*BRIEF*
In the term project handout, repeat the passage word for word, starting with "Albert Y. Kim" and going on through "of that week.".

[SELECTED EXTRACT Boundary: Start]

Term Project + Homework 02

Albert Y. Kim
Friday 2015/02/20

Project Logistics

  • Proposal due on Friday March 20th.
  • During exam week: 20 minute presentation of your work. There will be 4 sessions where in groups of 5 you will present to each other and me.
  • Write-up will be due on Monday of that week.

Principles

  • Guiding principle: Use the materials learned in this class. Ex: a two-sample t-test is not enough:
    • Data visualization
    • Data manipulation (not for its own sake)
    • Topics to be covered for sure later: time series, spatial statistics, text mining, and machine learning

Principles

  • Grading rubric for homeworks applies
  • Reproducible research: start with rawest possible data file, set code up so that any one can reproduce the entire analysis with one click of the mouse.

Data

  • Has to involve REAL data
  • Pick a topic you're interested in (politics, sports, science, etc) and find an interesting question. The more interested you are in an answer, the less it will seem like work!

Data

  • Seniors: you can use thesis data. However I require that
    • Your advisors email me and consent to you using your data for both your thesis and this class.
    • Your data processing and analysis be done in R.
  • If you're looking for ideas, come talk to me.

Homework 02: Question 1

Question 4 on page 76 from Chapter 4 of Data Analysis Using Regression and Multilevel/Hierarchical Models. The codebook can be found here.

Homework 02: Question 2

Using the OkCupid data, fit what you think is a good predictive model for gender and interpret all results.

Homework 02: Question 2

What do I mean by “good predictions”? Recall that the dataset from class is a sample of profiles. In fact, I gave you 10% of all profiles. I define “bad” as the following: the proportion of people misclassified (both possible ways) using the other 90% of profiles.

Think about what happens when your prediction mechanism is overly optimized for your particular dataset. What will happen when it tries to predict other datasets?

Homework 02: Question 3

Data consists cancer counts of the National Cancer Institute's “Surveillance, Epidemiology, and End Results Program” (SEER) database of cancers

  • For the \( n=887 \) census tracts in the 13 counties in Western Washington: Clallam, Grays Harbor, Island, Jefferson, King, Kitsap, Mason, Pierce, San Juan, Skagit, Snohomish, Thurston, and Whatcom.
  • Stratified by different demographic categories: age, sex, and race
  • For the years 1996 through 2005

Homework 02: Question 3

Unprocessed data file as provided by SEER (please do not share). Marked as txt file, but actually is CSV file:

library(dplyr)
SEER <- read.csv("Space Time Surveillance Counts 11_05_09.txt", header=TRUE) %>% tbl_df()
SEER

Homework 02: Question 3

Let

  • \( y_i \) for \( i=1, \ldots, n \) be counts of a particular cancer summed over all years (1996-2005) and over all demographic categories.

[SELECTED EXTRACT Boundary: End]
[GIVEN DATA Boundary: Start]

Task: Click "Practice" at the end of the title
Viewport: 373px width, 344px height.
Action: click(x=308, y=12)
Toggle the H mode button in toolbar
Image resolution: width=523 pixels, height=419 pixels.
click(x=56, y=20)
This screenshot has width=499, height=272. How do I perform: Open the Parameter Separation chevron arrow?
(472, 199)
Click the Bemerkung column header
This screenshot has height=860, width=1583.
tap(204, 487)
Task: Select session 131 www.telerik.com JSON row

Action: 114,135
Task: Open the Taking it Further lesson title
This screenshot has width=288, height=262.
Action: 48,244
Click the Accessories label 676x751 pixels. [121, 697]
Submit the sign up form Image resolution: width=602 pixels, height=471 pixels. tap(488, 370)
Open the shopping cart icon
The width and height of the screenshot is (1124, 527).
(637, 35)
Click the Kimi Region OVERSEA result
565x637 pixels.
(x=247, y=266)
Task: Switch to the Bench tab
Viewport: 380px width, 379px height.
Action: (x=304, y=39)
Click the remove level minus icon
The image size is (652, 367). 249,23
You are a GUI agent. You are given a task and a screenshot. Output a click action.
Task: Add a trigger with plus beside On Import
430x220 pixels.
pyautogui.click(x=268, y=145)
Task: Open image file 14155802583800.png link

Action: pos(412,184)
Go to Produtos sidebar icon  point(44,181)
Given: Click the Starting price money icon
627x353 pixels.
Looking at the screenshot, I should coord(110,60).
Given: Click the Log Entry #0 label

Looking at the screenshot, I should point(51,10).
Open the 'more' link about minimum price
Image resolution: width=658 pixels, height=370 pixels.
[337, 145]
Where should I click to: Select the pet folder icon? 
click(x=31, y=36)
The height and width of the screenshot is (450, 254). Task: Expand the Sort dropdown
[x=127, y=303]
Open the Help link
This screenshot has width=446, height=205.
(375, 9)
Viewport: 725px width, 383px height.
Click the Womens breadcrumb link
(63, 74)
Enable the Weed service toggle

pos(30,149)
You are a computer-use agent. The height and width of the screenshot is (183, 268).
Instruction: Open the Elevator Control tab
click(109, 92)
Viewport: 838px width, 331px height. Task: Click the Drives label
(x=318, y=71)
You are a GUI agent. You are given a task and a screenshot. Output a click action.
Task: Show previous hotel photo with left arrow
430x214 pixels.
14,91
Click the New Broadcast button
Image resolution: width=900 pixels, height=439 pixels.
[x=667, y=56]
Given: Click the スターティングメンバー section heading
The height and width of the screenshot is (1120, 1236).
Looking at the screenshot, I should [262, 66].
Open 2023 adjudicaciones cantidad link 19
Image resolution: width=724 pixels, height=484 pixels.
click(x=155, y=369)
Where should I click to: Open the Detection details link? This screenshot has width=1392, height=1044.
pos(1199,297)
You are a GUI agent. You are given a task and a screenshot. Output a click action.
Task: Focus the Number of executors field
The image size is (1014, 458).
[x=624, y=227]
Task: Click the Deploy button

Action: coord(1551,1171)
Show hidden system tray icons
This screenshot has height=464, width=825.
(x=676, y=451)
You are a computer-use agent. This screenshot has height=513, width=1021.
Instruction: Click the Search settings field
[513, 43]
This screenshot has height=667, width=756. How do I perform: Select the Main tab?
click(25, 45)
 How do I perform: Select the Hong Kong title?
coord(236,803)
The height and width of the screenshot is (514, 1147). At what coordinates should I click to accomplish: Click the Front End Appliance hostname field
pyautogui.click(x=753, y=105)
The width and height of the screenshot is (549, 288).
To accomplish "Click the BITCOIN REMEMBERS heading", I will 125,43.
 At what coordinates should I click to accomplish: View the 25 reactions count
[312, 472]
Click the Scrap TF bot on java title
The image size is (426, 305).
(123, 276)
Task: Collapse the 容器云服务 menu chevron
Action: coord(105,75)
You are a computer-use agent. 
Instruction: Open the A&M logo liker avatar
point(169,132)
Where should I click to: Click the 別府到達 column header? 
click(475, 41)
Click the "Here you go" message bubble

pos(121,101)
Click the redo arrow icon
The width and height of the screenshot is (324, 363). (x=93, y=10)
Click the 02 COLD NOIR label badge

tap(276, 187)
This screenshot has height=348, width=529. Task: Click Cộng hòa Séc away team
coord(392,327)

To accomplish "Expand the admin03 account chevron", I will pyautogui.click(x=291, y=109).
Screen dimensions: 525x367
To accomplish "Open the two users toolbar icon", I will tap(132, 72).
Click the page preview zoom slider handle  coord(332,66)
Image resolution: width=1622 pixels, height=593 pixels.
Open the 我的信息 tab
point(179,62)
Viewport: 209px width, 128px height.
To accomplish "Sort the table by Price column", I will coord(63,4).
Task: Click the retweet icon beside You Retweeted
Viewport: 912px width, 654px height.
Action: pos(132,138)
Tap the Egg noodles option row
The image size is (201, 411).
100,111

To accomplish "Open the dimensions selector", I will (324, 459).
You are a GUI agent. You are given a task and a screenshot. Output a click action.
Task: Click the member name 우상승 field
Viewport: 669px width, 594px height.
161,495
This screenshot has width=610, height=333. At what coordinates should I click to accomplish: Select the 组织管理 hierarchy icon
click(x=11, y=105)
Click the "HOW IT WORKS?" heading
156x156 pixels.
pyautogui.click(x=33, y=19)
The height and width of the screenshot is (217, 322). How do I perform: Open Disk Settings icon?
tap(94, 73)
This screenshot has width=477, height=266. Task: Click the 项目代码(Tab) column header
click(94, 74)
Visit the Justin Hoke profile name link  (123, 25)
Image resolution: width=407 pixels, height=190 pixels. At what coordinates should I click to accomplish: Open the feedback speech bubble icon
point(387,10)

[GIVEN DATA Boundary: End]

*OUTPUT*
Albert Y. Kim
Friday 2015/02/20

Project Logistics

  • Proposal due on Friday March 20th.
  • During exam week: 20 minute presentation of your work. There will be 4 sessions where in groups of 5 you will present to each other and me.
  • Write-up will be due on Monday of that week.